▶ **List of tasks**
**A)** Quote the CUDA shared memory patch from "Feedback is greatly" up to and including "my variable otherwise.".
**B)** Using the CUDA shared memory patch, decide whether each statement below agrees with it, answering yes or no and quoting the words that settle it. (i) By default, the tracked memory limit is 48 KB. (ii) The function attribute is set again on every launch of the same kernel. (iii) The patch adds 17 lines across three files.

▶ **Provided text**
From af6a470e71c5e325a8798b4484f02507058df537 Mon Sep 17 00:00:00 2001
From: Giorgi Gvalia <ggvalia@login33.chn.perlmutter.nersc.gov>
Date: Thu, 26 Jun 2025 12:53:36 -0700
Subject: [PATCH 1/2] [Offload] Allow CUDA Kernels to use arbitrarily large
 shared memory

Previously, the user was not able to use more than 48 KB of shared
memory on NVIDIA GPUs. In order to do so, setting the function
attribute `CU_FUNC_ATTRIBUTE_MAX_THREADS_PER_BLOCK` is required, which
was not present in the code base. With this commit, we add the ability
toset this attribute, allowing the user to utilize the full power of
their GPU.

In order to not have to reset the function attribute for each launch
of the same kernel, we keep track of the maximum memory limit (as the
variable `MaxDynCGroupMemLimit`) and only set the attribute if our
desired amount exceeds the limit. By default, this limit is set to 48
KB.

Feedback is greatly appreciated, especially around setting the new
variable as mutable. I did this becuase the `launchImpl` method is
const and I am not able to modify my variable otherwise.
---
 offload/plugins-nextgen/cuda/dynamic_cuda/cuda.cpp |  1 +
 offload/plugins-nextgen/cuda/dynamic_cuda/cuda.h   |  2 ++
 offload/plugins-nextgen/cuda/src/rtl.cpp           | 14 ++++++++++++++
 3 files changed, 17 insertions(+)

diff --git a/offload/plugins-nextgen/cuda/dynamic_cuda/cuda.cpp b/offload/plugins-nextgen/cuda/dynamic_cuda/cuda.cpp
index e5332686fcffb..361a781e8f9b6 100644
--- a/offload/plugins-nextgen/cuda/dynamic_cuda/cuda.cpp
+++ b/offload/plugins-nextgen/cuda/dynamic_cuda/cuda.cpp
@@ -31,6 +31,7 @@ DLWRAP(cuDeviceGet, 2)
 DLWRAP(cuDeviceGetAttribute, 3)
 DLWRAP(cuDeviceGetCount, 1)

▶ **Record list**
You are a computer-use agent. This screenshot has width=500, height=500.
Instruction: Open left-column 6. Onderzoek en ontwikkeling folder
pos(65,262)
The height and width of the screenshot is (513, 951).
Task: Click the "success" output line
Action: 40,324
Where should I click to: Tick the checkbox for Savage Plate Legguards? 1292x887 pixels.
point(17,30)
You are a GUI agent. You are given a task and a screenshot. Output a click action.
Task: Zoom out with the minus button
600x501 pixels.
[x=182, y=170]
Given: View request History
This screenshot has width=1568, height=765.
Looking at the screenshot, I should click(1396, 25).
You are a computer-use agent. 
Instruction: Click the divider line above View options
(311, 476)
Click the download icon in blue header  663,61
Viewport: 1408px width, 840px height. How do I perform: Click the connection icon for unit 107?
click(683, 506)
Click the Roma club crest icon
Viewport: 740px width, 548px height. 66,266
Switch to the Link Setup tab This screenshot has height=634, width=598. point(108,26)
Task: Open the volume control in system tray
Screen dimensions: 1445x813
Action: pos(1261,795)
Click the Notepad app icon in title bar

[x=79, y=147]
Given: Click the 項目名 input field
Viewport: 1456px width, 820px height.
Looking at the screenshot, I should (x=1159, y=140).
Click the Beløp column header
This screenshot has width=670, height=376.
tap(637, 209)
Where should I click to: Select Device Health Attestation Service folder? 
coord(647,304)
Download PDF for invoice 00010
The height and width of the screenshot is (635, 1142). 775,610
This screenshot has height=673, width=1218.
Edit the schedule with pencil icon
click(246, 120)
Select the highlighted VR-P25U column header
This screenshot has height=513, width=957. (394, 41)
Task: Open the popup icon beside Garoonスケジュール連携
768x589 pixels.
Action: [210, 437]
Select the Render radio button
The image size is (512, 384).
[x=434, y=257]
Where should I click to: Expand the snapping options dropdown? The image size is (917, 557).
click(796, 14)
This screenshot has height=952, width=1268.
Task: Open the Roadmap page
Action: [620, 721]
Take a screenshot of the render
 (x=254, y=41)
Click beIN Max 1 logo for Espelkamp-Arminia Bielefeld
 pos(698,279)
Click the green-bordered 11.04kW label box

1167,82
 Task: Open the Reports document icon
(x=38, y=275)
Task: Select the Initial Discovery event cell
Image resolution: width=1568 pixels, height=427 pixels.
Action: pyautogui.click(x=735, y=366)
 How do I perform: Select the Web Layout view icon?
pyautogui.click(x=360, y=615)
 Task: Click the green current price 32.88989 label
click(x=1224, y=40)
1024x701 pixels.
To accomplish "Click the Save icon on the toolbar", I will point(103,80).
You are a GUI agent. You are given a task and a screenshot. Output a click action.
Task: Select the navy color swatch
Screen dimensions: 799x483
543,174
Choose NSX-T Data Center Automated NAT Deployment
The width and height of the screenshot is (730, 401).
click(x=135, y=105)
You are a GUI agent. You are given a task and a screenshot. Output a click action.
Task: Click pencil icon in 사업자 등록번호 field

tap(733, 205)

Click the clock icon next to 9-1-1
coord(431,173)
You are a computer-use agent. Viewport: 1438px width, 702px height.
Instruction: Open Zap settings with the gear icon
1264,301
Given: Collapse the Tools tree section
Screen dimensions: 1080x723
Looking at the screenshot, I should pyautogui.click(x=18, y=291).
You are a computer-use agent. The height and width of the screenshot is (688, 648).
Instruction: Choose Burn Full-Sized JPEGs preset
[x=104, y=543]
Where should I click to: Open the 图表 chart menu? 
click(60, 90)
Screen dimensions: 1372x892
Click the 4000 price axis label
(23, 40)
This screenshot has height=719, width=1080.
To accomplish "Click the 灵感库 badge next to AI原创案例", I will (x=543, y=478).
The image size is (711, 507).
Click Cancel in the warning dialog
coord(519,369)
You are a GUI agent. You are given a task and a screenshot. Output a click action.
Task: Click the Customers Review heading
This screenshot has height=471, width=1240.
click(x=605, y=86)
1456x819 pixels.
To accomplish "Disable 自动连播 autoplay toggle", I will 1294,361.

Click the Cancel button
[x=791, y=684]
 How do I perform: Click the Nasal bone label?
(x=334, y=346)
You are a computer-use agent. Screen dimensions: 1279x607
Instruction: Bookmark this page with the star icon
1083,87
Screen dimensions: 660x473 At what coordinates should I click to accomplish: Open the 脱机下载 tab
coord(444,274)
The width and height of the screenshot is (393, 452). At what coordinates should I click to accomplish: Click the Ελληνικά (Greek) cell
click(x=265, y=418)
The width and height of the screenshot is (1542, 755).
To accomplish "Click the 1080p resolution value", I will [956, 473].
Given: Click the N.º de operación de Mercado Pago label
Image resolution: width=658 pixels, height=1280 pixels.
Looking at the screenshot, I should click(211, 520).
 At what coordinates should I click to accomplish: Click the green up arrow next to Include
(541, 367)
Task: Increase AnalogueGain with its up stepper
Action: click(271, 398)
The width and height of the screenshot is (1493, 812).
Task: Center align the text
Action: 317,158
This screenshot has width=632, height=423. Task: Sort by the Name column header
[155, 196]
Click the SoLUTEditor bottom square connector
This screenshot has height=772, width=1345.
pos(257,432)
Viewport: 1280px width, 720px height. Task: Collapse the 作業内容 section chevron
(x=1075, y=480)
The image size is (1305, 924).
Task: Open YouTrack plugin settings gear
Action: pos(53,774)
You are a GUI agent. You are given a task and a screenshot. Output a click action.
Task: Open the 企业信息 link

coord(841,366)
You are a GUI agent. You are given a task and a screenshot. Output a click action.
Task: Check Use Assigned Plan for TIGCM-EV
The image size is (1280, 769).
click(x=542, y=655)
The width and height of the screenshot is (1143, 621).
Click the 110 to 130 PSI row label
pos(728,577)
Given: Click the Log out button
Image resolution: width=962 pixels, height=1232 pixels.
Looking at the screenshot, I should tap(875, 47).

▶ **Written answers**
**A)**
Feedback is greatly appreciated, especially around setting the new
variable as mutable. I did this becuase the `launchImpl` method is
const and I am not able to modify my variable otherwise.

**B)**
(i) Yes: "By default, this limit is set to 48 KB."
(ii) No: "only set the attribute if our desired amount exceeds the limit"
(iii) Yes: "3 files changed, 17 insertions(+)"